En el centro, un fuego puro que ondeaba cual emblema;

tenues llamaradas le envolvían cual santo ropaje.

Confusa se discernía de ser excelso la figura,

pues para mejores ojos era la pulcritud de sus detalles.

Empero, ¡verdad profiero!, dos diamantinos luceros

se encumbraban entre la exaltada calina,

rodeados de temblorosas simetrías y relieves.


Y desde la nebulosa perfección, regia voz se abrió paso.

Semejaba su tono las cuerdas de un arpa de oro,

pulsadas por el misterio de su virtud cristalina.

¡Oh, comprender no pude tal lengua de dioses,

mas nítido se hizo su mensaje en mi mente!


III.

Ante el Hombre por pavor flagelado, hecho frágil niño,

fueron dichas las solemnes palabras, orden y ruego.
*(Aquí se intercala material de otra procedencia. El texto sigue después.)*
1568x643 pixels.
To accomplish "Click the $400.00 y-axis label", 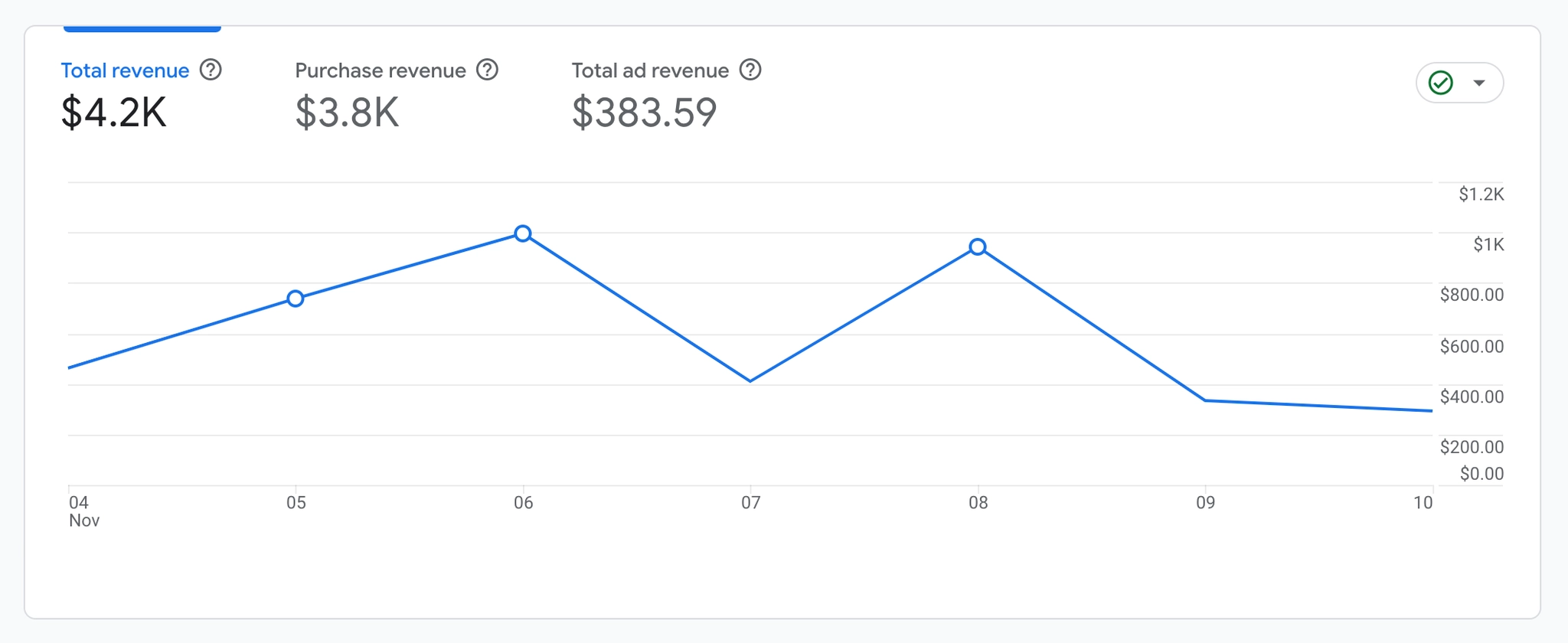I will click(x=1472, y=397).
Cual no fueron jamás escritas,

fieles se han grabado en el alma:


“¿Dónde estás tú, mi más encumbrada hechura?

¿Qué ha sido del valor que recio te inflamaba,

pues del cieno levanté —sabe mi alma— audaz titán?

La quietud en la mirada limpia, ¿dónde está?

El sereno andar que no teme a la Luna.

Sólo más potente palpita mi corazón que el tuyo,

al conocer cual jamás quise la hora de tu llanto.


Y tú, radiante Eva, que mis ángeles escoltan,

¿imitarás al desierto que inerte enmudece

al refrigerio de la noche de lánguido sollozo?

Yo que en tus labios esculpí el curvo deleite,

a tu voz convoco, hoy oculta tras del temor la sombra.”


[1] Alude a la declaración de Adán: “Oí tu voz en el huerto, y tuve miedo”.